One of the first books published to deal with the phenomenon of residential schools in Canada, Resistance and Renewal is a disturbing collection of Native perspectives on the Kamloops Indian Residential School(KIRS) in the British Columbia interior. Interviews with thirteen Natives, all former residents of KIRS, form the nucleus of the book, a frank depiction of school life, and a telling account of the system’s oppressive environment which sought to stifle Native culture.

Arsenal Pulp Press

While searching for someone to release the text, Haig-Brown turned to Randy Fred, residential school survivor and co-founder of Theytus books and Pemmican publishing, and asked him to write an introduction for her manuscript. After reading Haig-Brown’s text, Fred was astonished at the way in which the general public still refused to acknowledge the reality of residential schools, even when these stories were sanctioned by the academy and a reputable researcher: “I was appalled, when first meeting with Celia to discuss publishing this book, to learn that some people who had read the manuscript believed some of it not to be true; the nuns couldn’t have been that mean to those children.”[i] What Fred points to in his socio-historical analysis of Haig’s work, is a problem of reception, in which, the call, while being vociferously articulated, cannot — or will not — be heard by a settler community that understands the state as a benevolent, “civilizing,” political structure.

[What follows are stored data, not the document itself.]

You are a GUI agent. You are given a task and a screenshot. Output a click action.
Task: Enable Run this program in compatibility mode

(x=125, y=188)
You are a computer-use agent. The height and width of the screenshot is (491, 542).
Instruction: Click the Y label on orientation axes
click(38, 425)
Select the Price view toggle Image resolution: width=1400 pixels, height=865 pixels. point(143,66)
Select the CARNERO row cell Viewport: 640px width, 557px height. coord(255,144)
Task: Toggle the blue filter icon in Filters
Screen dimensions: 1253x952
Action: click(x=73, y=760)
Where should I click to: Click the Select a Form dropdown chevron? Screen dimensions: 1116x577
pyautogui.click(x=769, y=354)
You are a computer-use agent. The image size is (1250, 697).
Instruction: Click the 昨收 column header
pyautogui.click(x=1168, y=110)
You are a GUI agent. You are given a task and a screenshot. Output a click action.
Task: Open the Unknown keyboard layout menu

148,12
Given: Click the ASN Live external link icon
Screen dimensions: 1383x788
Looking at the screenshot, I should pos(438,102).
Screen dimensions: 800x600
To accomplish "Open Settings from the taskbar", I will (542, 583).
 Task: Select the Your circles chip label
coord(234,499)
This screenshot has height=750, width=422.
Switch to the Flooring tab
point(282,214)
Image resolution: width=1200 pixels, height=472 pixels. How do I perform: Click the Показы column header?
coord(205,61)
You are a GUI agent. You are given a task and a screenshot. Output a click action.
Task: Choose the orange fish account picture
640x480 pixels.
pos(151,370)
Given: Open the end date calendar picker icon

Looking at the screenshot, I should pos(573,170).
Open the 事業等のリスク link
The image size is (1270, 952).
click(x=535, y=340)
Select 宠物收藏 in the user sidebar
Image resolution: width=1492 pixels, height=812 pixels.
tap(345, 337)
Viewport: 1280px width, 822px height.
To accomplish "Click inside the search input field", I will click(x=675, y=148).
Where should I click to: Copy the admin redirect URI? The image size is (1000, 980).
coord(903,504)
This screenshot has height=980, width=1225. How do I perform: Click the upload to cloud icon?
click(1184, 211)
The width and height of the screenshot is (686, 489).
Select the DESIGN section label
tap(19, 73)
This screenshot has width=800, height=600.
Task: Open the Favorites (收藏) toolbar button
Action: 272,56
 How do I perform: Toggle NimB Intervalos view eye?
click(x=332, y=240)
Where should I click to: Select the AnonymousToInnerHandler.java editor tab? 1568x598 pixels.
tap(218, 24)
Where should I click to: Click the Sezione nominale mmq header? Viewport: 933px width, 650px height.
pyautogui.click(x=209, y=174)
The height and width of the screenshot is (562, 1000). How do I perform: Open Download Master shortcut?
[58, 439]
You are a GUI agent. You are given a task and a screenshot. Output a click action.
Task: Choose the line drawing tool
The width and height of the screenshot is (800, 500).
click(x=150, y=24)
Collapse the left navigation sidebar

20) Tanya Talaga, Seven Fallen Feathers

To understand the stories of the seven lost students who are the subjects of this book, the seven “fallen feathers”, you must understand Thunder Bay’s past, how the seeds of division, of acrimony and distaste, of a lack of cultural awareness and understanding, were planted in those early days, and how they were watered and nourished with misunderstanding and ambivalence. And you must understand how the government of Canada has historically underfunded education and health services for Indigenous children, providing consistently lower levels of support than for non-Indigenous kids, and how it continues to do so to this day. The white face of prosperity built its own society as the red face powerlessly stood and watched. –Tanya Talaga

[W]here Seven Fallen Feathers truly shines is in Talaga’s intimate retellings of what families experience when a loved one goes missing, from filing a missing-persons report with police, to the long and brutal investigation process, to the final visit in the coroner’s office. It’s a heartbreaking portrait of an indifferent and often callous system . . . Seven Fallen Feathers is a must-read for all Canadians. It shows us where we came from, where we’re at, and what we need to do to make the country a better place for us all.